À ce moment, ANOM est devenu un acteur dominant sur l’échiquier du crime organisé. Ses utilisateurs ont triplé presque d’un seul coup, selon un mandat de perquisition américain dévoilé lundi.

« Les criminels qui utilisent les appareils [de ce type] cherchent constamment le prochain appareil sécuritaire, et les distributeurs de ces appareils ont rendu possibles les communications impénétrables des criminels pendant des années. L’un des buts de l’opération Bouclier de Troie est d’ébranler la confiance dans toute cette industrie », affirme le document.

Des « influenceurs » pour promouvoir l’appareil

Selon la justice américaine, le réseau ANOM était dirigé par un cercle restreint d’administrateurs branché sur un groupe « d’influenceurs », des poids lourds du monde interlope qui faisaient la promotion de leurs appareils auprès de leurs contacts. Outre le développeur recruté par le FBI, tous ignoraient qu’ils faisaient la promotion d’un produit compromis.

Le FBI affirme que son analyse des 27 millions de messages échangés sur le réseau ANOM depuis 2018 montre que 100 % des usagers faisaient partie du monde criminel.
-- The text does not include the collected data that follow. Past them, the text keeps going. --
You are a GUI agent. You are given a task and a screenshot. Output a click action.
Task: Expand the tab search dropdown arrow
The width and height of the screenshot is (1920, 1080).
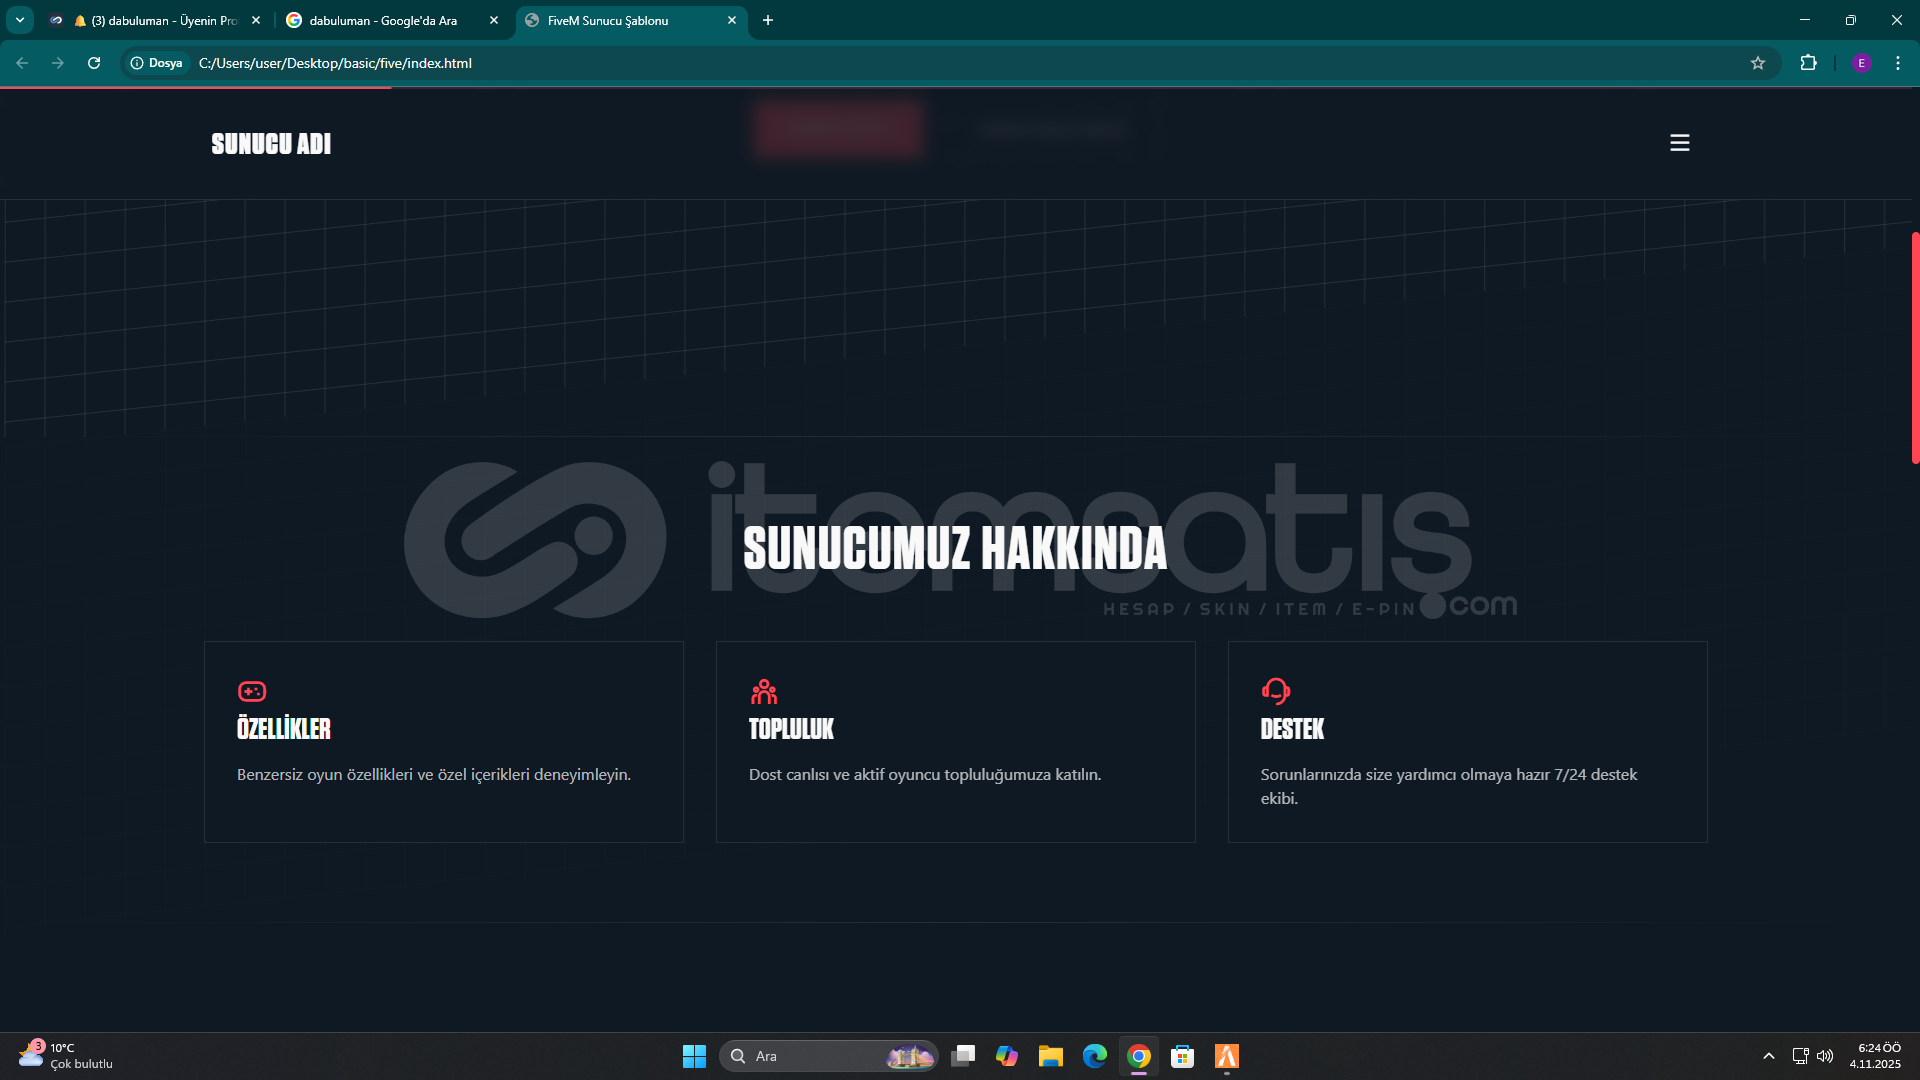click(x=20, y=20)
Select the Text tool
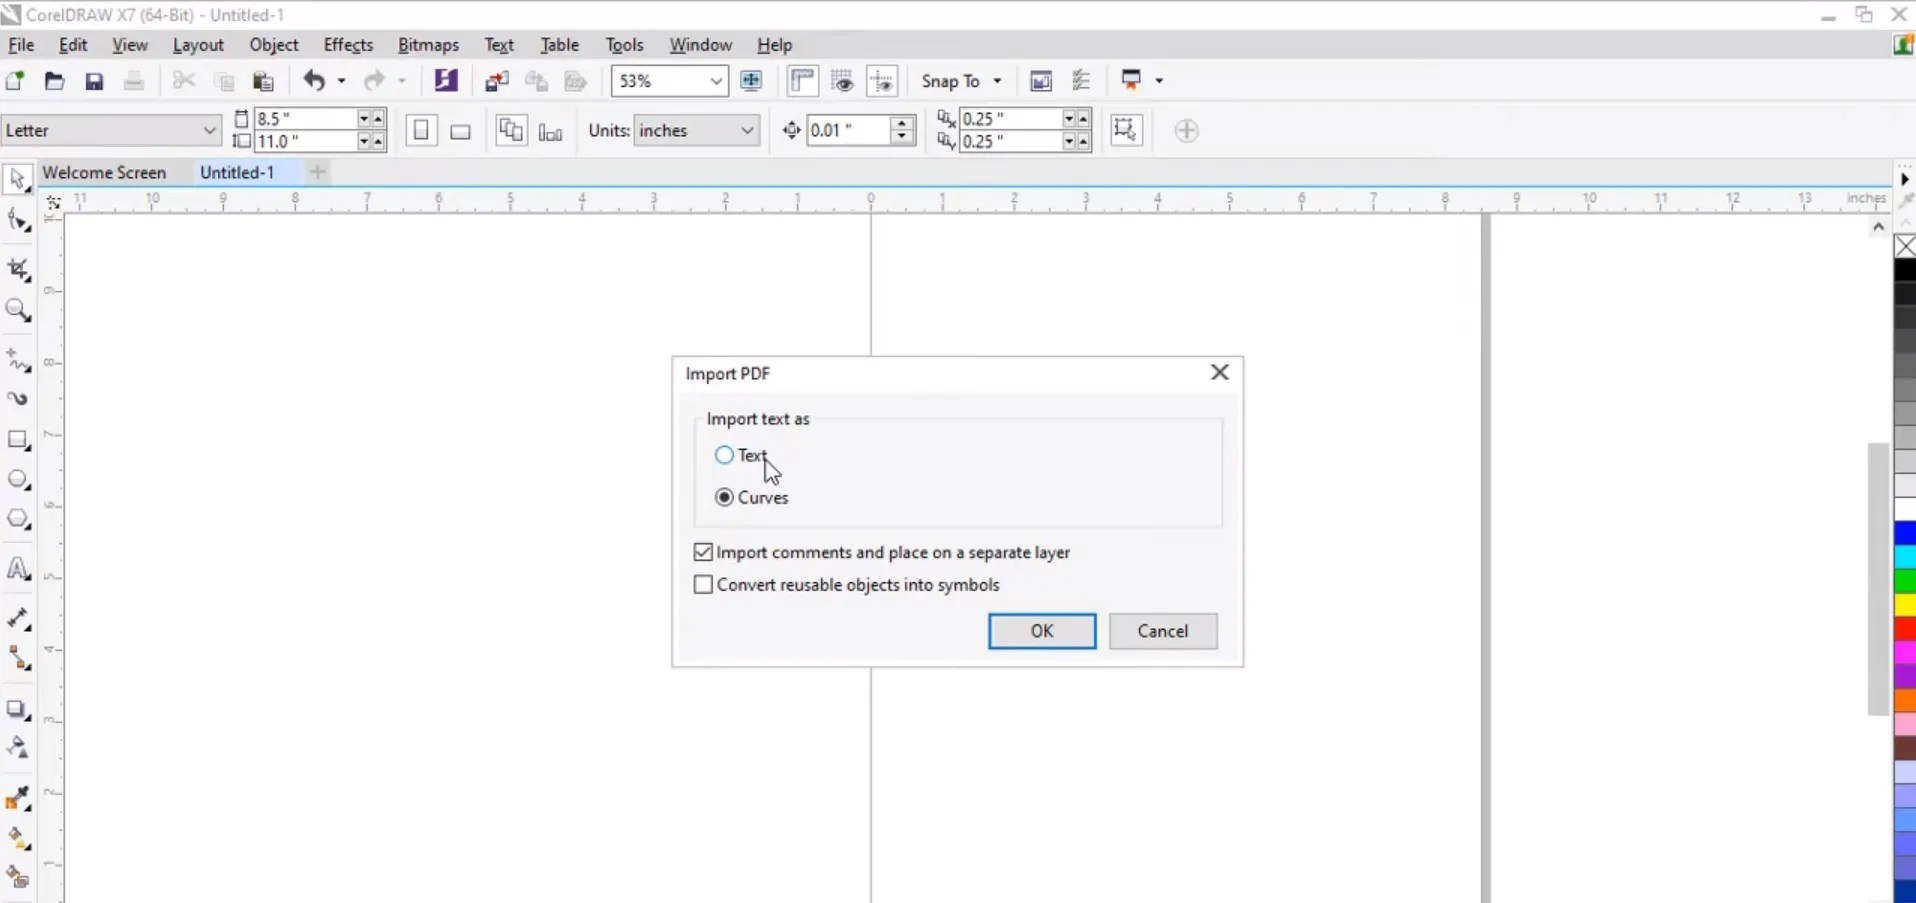The image size is (1916, 903). pos(17,566)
Selon l’agence américaine, les simples citoyens soucieux de protéger leurs données et leur vie privée n’avaient pas accès à ce produit coûteux distribué au sein d’un groupe restreint de criminels.
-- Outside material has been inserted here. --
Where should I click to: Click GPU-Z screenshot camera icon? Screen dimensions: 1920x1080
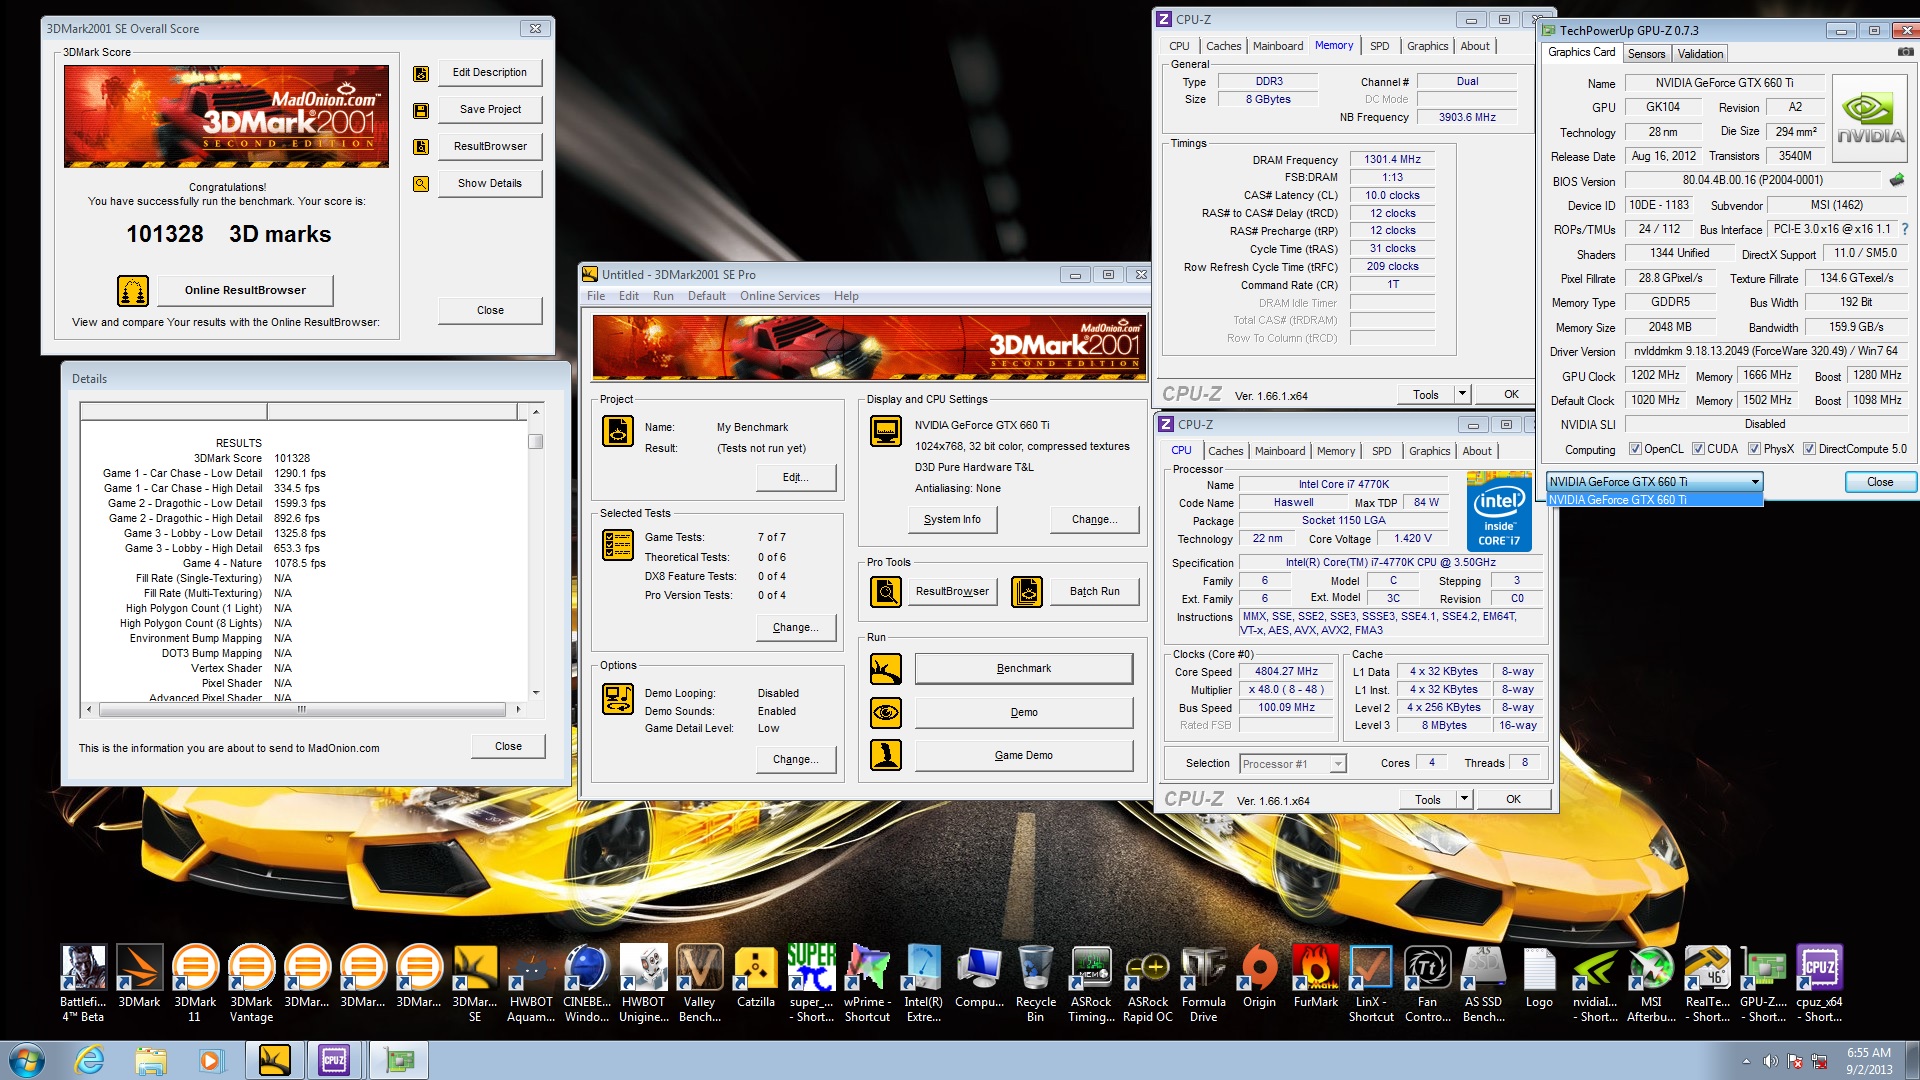click(1905, 52)
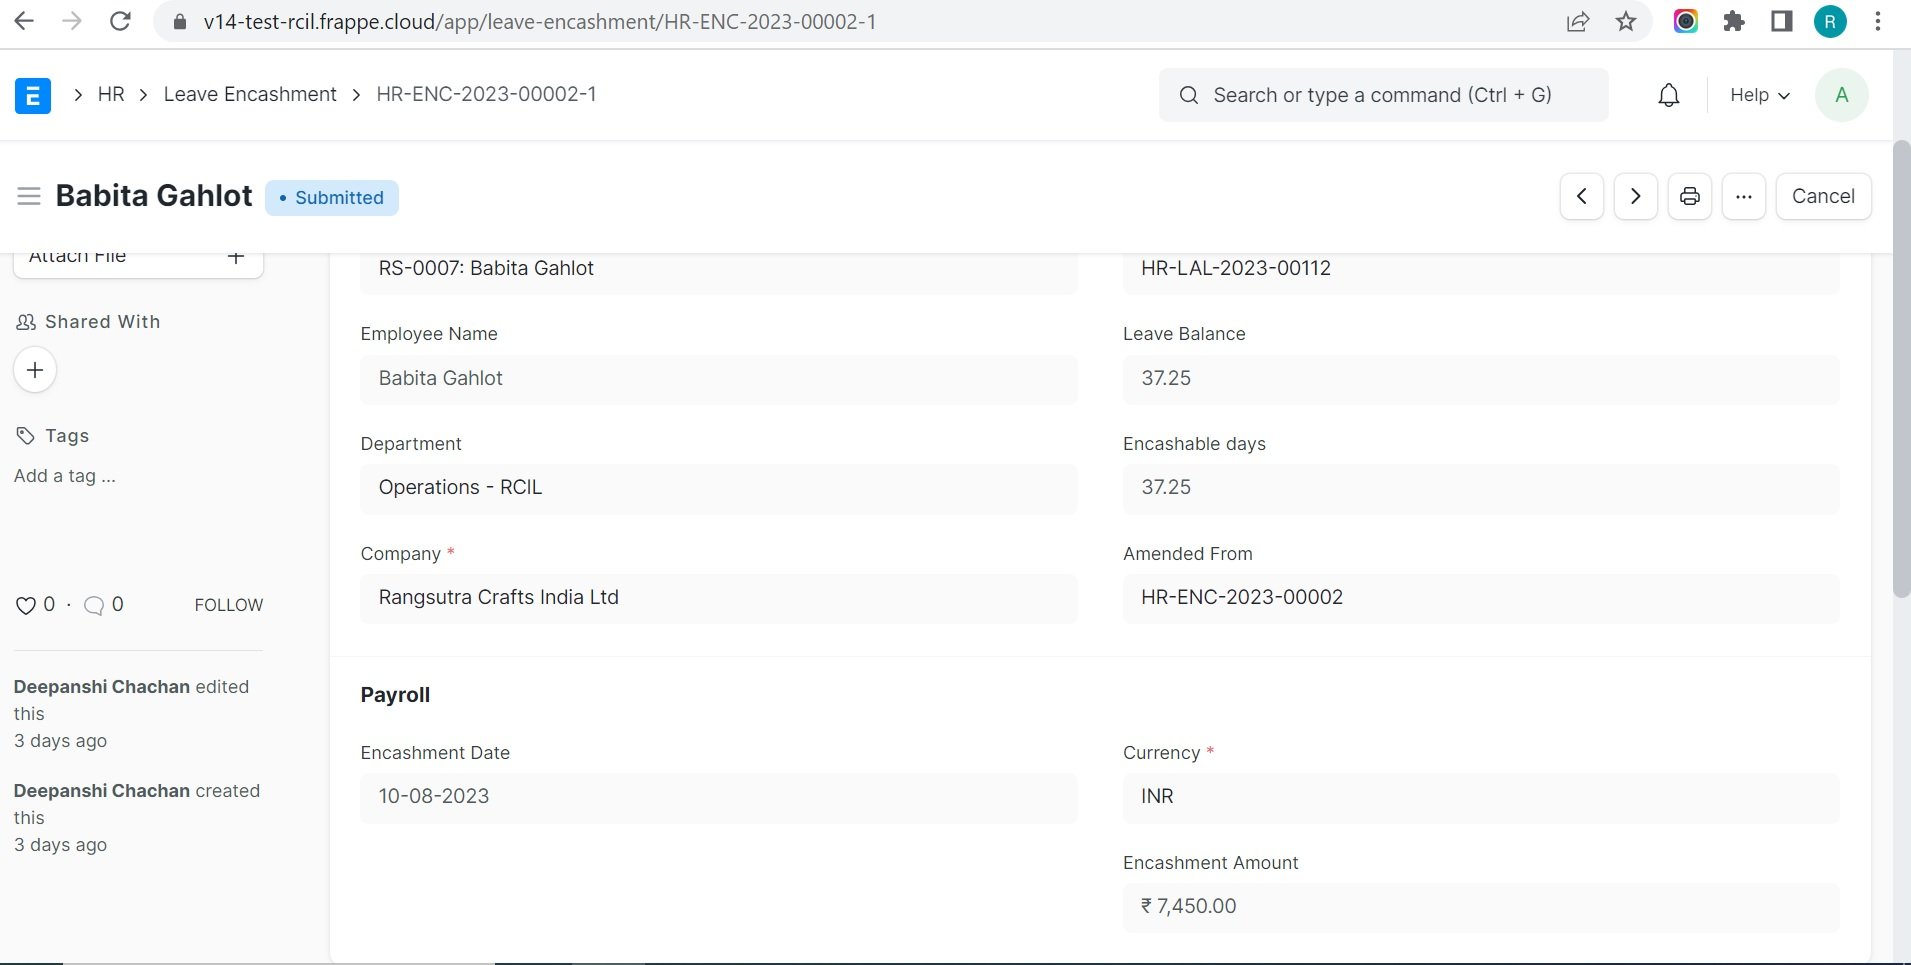The image size is (1911, 965).
Task: Like the document via the heart icon
Action: (25, 605)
« Pour entrer dans l’application, il fallait un code d’invitation que te transmettait quelqu’un qui était déjà dans l’application. C’est brillantissime de la part du FBI, pour cartographier le réseau humain du crime organisé en arrière, savoir qui invite qui et donc qui parle à qui », a expliqué à La Presse le spécialiste en sécurité informatique Jean-Loup Le Roux.

Les documents déposés en cour font état de messages interceptés concernant des paquets de cocaïne envoyés vers l’Asie dans des caisses de bananes ou vers l’Europe dans des conserves de thon ou des ananas. D’autres conversations traitaient de projets d’assassinat, de corruption de politiciens, de trafic d’armes. Les groupes épiés étaient apparemment convaincus que leurs messages étaient parfaitement protégés. « Nous avons été surpris par le ton très libre » des échanges, a déclaré Suzanne Turner, une gestionnaire du FBI.

En incluant des frappes connexes faites au cours des derniers mois, plus de 800 suspects ont été arrêtés à travers le monde. Europol et le FBI confirment que des usagers ont été identifiés au Canada. Un acte d’accusation déposé en Californie précise d’ailleurs qu’en Amérique du Nord, le coût d’abonnement à ANOM était calculé en dollars canadiens.

La Gendarmerie royale du Canada n’a pas voulu dire si elle a interpellé des suspects elle aussi, mais une porte-parole a déclaré à La Presse que l’opération a été menée « en consultation avec la GRC » et que, selon le corps policier, le réseau visé n’était utilisé pour aucune activité légitime. « Ces outils sont utilisés dans l’unique but de favoriser les communications liées à des activités criminelles », a assuré la sergente Caroline Duval.